Après cette longue digression ou ce long préambule (c’est selon...) “revenons en à nos moutons” ou plus précisément à l’illustration qui chapeaute cet article. Cette image n’est pas de moi mais trouvée sur le site d’images gratuites Pixabay. Je suis donc parfaitement à l’aise pour critiquer ou complimenter son auteur (inconnu). Un mot des outils d’abord. Les markers sont de bons outils pour une esquisse. Attention toutefois à l’effet “papier buvard” qui peut générer des taches sur ton dessin. Préfère un papier “Bristol” (reporte toi à mon article https://apprenez-a-dessiner.com/blocs-de-dessin-a3/) sur lequel les markers vont glisser plutôt qu’un papier avec du grain qui va “accrocher”. Bien évidemment tu peux aussi utiliser – comme le font les archis – le bon vieux calque d’étude. Pourquoi choisir le calque pour tes croquis ? L’avantage c’est, lorsque ton premier croquis te semble bon mais que tu veux modifier une petite partie, qu’il suffit de poser un nouveau calque par dessus le précédent et de ne retravailler que la partie que tu veux modifier.

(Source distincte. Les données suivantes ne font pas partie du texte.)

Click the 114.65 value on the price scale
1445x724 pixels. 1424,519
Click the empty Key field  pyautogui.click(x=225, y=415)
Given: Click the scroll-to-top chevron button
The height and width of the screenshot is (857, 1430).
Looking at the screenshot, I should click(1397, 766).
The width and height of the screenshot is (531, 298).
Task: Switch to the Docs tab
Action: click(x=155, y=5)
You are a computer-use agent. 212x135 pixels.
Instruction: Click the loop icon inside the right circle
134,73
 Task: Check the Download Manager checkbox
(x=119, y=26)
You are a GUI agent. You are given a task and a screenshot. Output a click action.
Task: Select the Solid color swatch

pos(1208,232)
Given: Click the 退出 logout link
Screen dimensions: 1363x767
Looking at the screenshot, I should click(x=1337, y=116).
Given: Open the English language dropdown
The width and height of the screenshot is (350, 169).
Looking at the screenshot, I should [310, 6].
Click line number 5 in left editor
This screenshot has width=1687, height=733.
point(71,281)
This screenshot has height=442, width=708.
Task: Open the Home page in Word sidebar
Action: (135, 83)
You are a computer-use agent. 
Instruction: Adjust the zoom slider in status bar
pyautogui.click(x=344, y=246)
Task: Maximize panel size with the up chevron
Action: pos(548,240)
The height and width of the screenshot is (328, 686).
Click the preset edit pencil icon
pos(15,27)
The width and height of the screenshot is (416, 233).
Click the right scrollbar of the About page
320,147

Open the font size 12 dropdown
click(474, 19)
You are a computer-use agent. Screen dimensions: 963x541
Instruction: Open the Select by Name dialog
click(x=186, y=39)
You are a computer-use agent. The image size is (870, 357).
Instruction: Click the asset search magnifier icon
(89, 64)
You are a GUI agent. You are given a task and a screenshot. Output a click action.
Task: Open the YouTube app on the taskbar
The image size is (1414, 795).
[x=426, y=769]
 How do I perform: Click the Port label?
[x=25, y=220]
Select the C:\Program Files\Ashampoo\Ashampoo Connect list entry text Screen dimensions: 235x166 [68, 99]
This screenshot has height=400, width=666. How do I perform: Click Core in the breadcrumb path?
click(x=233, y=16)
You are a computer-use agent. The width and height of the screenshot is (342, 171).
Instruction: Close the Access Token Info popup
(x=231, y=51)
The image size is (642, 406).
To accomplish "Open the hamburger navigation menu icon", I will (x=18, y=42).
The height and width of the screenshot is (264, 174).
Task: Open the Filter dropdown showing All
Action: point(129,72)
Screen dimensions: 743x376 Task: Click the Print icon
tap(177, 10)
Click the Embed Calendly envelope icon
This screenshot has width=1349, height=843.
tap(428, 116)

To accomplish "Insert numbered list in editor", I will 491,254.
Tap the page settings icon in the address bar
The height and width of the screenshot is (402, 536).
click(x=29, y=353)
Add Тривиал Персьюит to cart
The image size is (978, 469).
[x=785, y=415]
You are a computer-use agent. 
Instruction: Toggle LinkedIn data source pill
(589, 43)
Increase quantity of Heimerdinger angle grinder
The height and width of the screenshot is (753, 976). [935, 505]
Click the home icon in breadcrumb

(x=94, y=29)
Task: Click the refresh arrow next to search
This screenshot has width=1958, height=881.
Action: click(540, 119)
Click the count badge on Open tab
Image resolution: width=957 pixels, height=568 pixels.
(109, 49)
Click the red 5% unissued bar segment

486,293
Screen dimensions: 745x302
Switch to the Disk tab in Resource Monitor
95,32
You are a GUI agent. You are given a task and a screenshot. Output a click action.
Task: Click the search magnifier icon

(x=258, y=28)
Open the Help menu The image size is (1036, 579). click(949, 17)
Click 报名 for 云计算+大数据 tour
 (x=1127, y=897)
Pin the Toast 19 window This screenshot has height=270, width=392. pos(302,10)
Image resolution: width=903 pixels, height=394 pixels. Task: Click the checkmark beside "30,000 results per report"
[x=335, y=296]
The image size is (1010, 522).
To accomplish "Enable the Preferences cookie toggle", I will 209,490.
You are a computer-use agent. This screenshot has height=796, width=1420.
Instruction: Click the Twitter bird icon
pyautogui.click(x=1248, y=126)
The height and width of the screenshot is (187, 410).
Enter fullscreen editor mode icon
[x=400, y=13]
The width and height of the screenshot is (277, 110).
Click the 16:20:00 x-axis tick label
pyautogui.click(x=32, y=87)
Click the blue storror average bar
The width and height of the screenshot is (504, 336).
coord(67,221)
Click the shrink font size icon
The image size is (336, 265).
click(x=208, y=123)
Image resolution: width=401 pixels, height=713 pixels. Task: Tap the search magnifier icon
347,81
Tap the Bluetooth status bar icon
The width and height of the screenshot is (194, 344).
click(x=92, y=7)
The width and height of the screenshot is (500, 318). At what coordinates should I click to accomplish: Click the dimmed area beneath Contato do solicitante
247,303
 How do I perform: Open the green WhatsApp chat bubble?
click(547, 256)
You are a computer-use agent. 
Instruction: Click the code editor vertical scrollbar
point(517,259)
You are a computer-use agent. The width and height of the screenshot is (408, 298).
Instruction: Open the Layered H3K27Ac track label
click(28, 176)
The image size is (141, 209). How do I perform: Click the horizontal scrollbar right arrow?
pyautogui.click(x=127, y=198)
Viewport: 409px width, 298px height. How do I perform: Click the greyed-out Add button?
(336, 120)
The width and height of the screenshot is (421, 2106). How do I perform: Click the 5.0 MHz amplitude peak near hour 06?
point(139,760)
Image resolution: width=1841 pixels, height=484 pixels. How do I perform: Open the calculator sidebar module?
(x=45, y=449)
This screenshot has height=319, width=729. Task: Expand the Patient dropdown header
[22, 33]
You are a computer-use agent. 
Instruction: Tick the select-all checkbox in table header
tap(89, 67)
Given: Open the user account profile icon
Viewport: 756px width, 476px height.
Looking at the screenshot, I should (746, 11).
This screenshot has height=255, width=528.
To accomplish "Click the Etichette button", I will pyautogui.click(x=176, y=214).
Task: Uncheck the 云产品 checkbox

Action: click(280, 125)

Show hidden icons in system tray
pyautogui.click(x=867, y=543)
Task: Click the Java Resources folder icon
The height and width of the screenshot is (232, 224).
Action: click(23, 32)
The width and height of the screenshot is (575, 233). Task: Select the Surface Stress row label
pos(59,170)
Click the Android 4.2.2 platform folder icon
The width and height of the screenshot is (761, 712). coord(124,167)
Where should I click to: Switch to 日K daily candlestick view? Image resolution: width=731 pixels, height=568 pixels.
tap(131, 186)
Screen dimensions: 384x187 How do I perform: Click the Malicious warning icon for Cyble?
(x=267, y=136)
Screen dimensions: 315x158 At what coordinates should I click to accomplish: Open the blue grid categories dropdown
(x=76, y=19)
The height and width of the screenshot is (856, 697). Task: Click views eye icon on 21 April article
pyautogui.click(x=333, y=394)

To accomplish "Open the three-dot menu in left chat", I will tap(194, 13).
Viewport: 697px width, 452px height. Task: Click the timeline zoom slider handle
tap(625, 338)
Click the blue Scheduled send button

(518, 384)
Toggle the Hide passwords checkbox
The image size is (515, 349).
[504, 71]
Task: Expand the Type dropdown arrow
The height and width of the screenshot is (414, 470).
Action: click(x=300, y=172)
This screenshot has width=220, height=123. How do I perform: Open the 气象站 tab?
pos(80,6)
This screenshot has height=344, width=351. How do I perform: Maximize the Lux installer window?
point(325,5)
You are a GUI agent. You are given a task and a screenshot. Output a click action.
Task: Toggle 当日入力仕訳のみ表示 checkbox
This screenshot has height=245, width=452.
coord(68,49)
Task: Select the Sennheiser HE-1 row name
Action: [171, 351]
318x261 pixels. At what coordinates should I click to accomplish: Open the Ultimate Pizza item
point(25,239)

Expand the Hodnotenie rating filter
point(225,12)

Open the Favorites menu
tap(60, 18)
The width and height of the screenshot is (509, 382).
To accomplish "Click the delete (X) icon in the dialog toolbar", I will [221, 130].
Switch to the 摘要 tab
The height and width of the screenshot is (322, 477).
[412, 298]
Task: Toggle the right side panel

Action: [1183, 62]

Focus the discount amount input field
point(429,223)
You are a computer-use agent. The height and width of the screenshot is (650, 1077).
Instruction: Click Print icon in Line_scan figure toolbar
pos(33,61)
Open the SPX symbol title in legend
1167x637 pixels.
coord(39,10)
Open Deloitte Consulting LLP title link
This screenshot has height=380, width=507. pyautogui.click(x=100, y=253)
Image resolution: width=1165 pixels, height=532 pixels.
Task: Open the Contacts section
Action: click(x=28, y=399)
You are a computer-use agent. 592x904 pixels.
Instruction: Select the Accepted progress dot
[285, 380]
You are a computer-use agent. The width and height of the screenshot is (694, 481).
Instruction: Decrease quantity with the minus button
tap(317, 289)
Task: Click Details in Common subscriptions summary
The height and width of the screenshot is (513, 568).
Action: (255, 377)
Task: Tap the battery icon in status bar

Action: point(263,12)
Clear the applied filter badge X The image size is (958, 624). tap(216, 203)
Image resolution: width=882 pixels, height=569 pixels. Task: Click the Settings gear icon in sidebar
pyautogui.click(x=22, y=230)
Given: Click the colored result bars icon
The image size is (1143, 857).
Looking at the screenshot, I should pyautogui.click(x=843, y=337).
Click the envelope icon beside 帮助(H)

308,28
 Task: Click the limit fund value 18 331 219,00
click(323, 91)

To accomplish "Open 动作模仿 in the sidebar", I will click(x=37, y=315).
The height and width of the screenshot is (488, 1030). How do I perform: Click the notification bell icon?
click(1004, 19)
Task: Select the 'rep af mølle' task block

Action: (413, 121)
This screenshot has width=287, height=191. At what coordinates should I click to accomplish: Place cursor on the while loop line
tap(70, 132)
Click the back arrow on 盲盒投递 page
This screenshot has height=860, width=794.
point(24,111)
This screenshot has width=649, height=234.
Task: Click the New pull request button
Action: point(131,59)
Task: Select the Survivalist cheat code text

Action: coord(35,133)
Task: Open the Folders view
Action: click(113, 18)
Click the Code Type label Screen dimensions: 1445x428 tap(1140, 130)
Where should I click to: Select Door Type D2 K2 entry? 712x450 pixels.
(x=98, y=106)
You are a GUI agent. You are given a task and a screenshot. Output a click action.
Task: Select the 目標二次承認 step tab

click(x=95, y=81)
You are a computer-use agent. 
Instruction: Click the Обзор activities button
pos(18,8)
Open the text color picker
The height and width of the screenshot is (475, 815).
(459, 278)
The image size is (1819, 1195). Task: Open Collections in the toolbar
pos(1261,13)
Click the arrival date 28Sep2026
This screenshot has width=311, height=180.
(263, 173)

Observe maintenant la petite séquence de minis croquis en haut du dessin, ils synthétisent le processus de création de son auteur. Le premier croquis à gauche montre l’idée première de l’architecte qui est de ponctuer son architecture horizontale (le bâtiment en premier plan rythmé par des piliers ou des arcades en rez-de-chaussée) par un second bâtiment vertical. Un peu comme le clocher d’une église ou le point d’exclamation dans une phrase. Puis très vite a dû s’imposer à lui l’idée d’un second bâtiment venant s’accrocher en symétrie autour de ce point haut. Le “beffroi” devient alors un élément d’articulation, de transition et de circulation verticale.

Ensuite l’architecte a poussé un peu plus loin sa réflexion et pensé aux matériaux. La structure des bâtiments horizontaux étant très “minérale” (béton, pierres pelliculaires, panneaux de bois ou d’acier) donc opaque par nature, il a voulu introduire une rupture dans la forme mais aussi dans le fond. Puisque les bâtiments horizontaux sont fermés et opaques, le bâtiment vertical sera lui ouvert et laissera passer la lumière avec une structure largement vitrée. Ce bâtiment vertical pourrait ainsi très bien abriter les escaliers et les ascenseurs, avec les bureaux et l’administration tandis que les bâtiments horizontaux abriteraient la logistique (fabrication dans l’un et stockage et expédition dans l’autre). Et puisque son système semble fonctionner de façon autonome il a pu envisager alors de continuer le développement de ses bâtiments sur le même principe. Enfin pour concrétiser son idée sur les matériaux et la transparence il a réfléchi à l’aspect de son bâtiment de verre avec quelques esquisses à plus grande échelle.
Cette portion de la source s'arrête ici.